Entscheidungsstichwort (Thema)
Zuteilung einer Mehrwertsteuer-Identifikationsnummer, Versagung der Zuteilung an eine Gesellschaft, Verweigerung der Registrierung als Unternehmer mit der Begründung mangelnder unternehmerischer Fähigkeiten
Leitsatz (amtlich)
Die Art. 213, 214 und 273 der Richtlinie 2006/112/EG des Rates vom 28. November 2006 über das gemeinsame Mehrwertsteuersystem sind dahin auszulegen, dass sie es der Steuerverwaltung eines Mitgliedstaats verwehren, einer Gesellschaft die Zuteilung einer Mehrwertsteuer-Identifikationsnummer nur deshalb zu versagen, weil sie nach Ansicht dieser Verwaltung nicht über die materiellen, technischen und finanziellen Mittel verfügt, um die angegebene wirtschaftliche Tätigkeit auszuüben, und der Inhaber der Anteile dieser Gesellschaft bereits mehrfach eine solche Nummer für Gesellschaften erhalten hat, die nie wirklich eine wirtschaftliche Tätigkeit ausgeübt haben und deren Anteile kurz nach der Zuteilung dieser Nummer übertragen wurden, ohne dass die betreffende Steuerverwaltung anhand objektiver Anhaltspunkte dargelegt hat, dass ernsthafte Anzeichen für den Verdacht bestehen, dass die zugeteilte Mehrwertsteuer-Identifikationsnummer in betrügerischer Weise verwendet werden wird.

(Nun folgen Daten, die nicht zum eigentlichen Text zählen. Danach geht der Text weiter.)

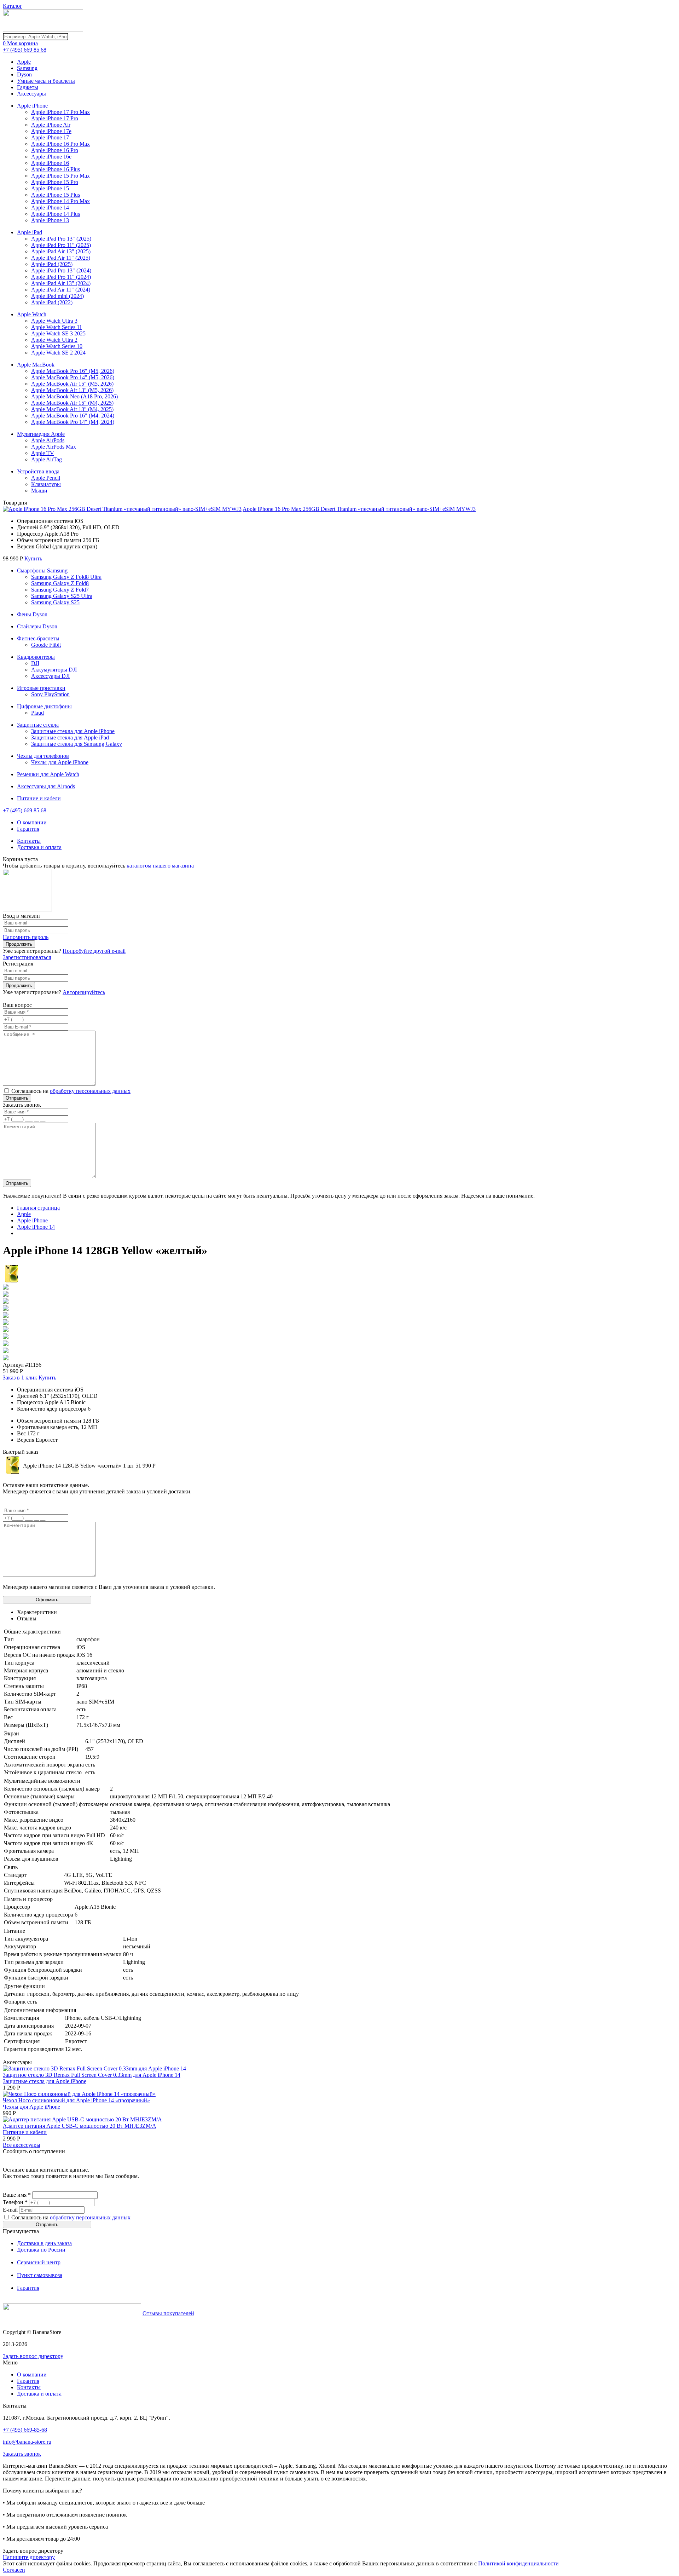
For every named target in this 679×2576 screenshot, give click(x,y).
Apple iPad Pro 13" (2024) (61, 270)
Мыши (39, 491)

Es ist Sache des vorlegenden Gerichts, zu würdigen, ob die Steuerverwaltung ernsthafte Anzeichen für das Vorliegen eines Risikos der Steuerhinterziehung im Ausgangsverfahren vorgelegt hat.
Normenkette
EGRL 112/2006 Art. 213-214, 273
Beteiligte
Verfahrensgang
Augstakas tiesas Senats (Lettland) (Urteil vom 12.10.2011; ABl. EU 2012, Nr. C 6/8) |
Tatbestand
„Mehrwertsteuer ‐ Richtlinie 2006/112/EG ‐ Art. 213, 214 und 273 - Identifizierung der Mehrwertsteuerpflichtigen ‐ Versagung einer Mehrwertsteuer-Identifikationsnummer mit der Begründung, dass der Steuerpflichtige nicht über die materiellen, technischen und finanziellen Mittel verfügt, um die angegebene wirtschaftliche Tätigkeit auszuüben ‐ Rechtmäßigkeit ‐ Bekämpfung von Steuerhinterziehung ‐ Grundsatz der Verhältnismäßigkeit“
In der Rechtssache C-527/11
betreffend ein Vorabentscheidungsersuchen nach Art. 267 AEUV, eingereicht vom Augstākās tiesas Senāts (Lettland) mit Entscheidung vom 12. Oktober 2011, beim Gerichtshof eingegangen am 18. Oktober 2011, in dem Verfahren
Valsts ieņēmumu dienests
gegen
Ablessio SIA
erlässt
DER GERICHTSHOF (Zweite Kammer)
unter Mitwirkung des Richters A. Rosas in Wahrnehmung der Aufgaben der Präsidentin der Zweiten Kammer sowie der Richter U. Lõhmus (Berichterstatter), A. Ó Caoimh, A. Arabadjiev und C. G. Fernlund,
Generalanwältin: E. Sharpston,
Kanzler: A. Calot Escobar,
aufgrund des schriftlichen Verfahrens,
unter Berücksichtigung der Erklärungen
‐ des Valsts ieņēmumu dienests, vertreten durch T. Kravalis als Bevollmächtigten,
‐ der lettischen Regierung, vertreten durch I. Kalniņš und I. Ņesterova als Bevollmächtigte,
‐ der estnischen Regierung, vertreten durch M. Linntam als Bevollmächtigte,
‐ der Europäischen Kommission, vertreten durch C. Soulay und E. Kalniņš als Bevollmächtigte,
aufgrund des nach Anhörung der Generalanwältin ergangenen Beschlusses, ohne Schlussanträge über die Rechtssache zu entscheiden,
folgendes
Urteil
Rz. 1
Das Vorabentscheidungsersuchen betrifft die Auslegung der Art. 213, 214 und 273 der Richtlinie 2006/112/EG des Rates vom 28. November 2006 über das gemeinsame Mehrwertsteuersystem (ABl. L 347, S. 1).
Rz. 2
Dieses Ersuchen ergeht im Rahmen eines Rechtsstreits zwischen dem Valsts ieņēmumu dienests (lettische Finanzverwaltung, im Folgenden: VID) und der Ablessio SIA (im Folgenden: Ablessio) wegen der Weigerung des VID, Ablessio in das Register der Mehrwertsteuerpflichtigen einzutragen.
Rechtlicher Rahmen
Richtlinie 2006/112
Rz. 3
Die Begriffe „Steuerpflichtiger“ und „wirtschaftliche Tätigkeit“ werden in Art. 9 Abs. 1 der Richtlinie 2006/112 wie folgt definiert:
„Als ‚Steuerpflichtiger‘ gilt, wer eine wirtschaftliche Tätigkeit unabhängig von ihrem Ort, Zweck und Ergebnis selbständig ausübt.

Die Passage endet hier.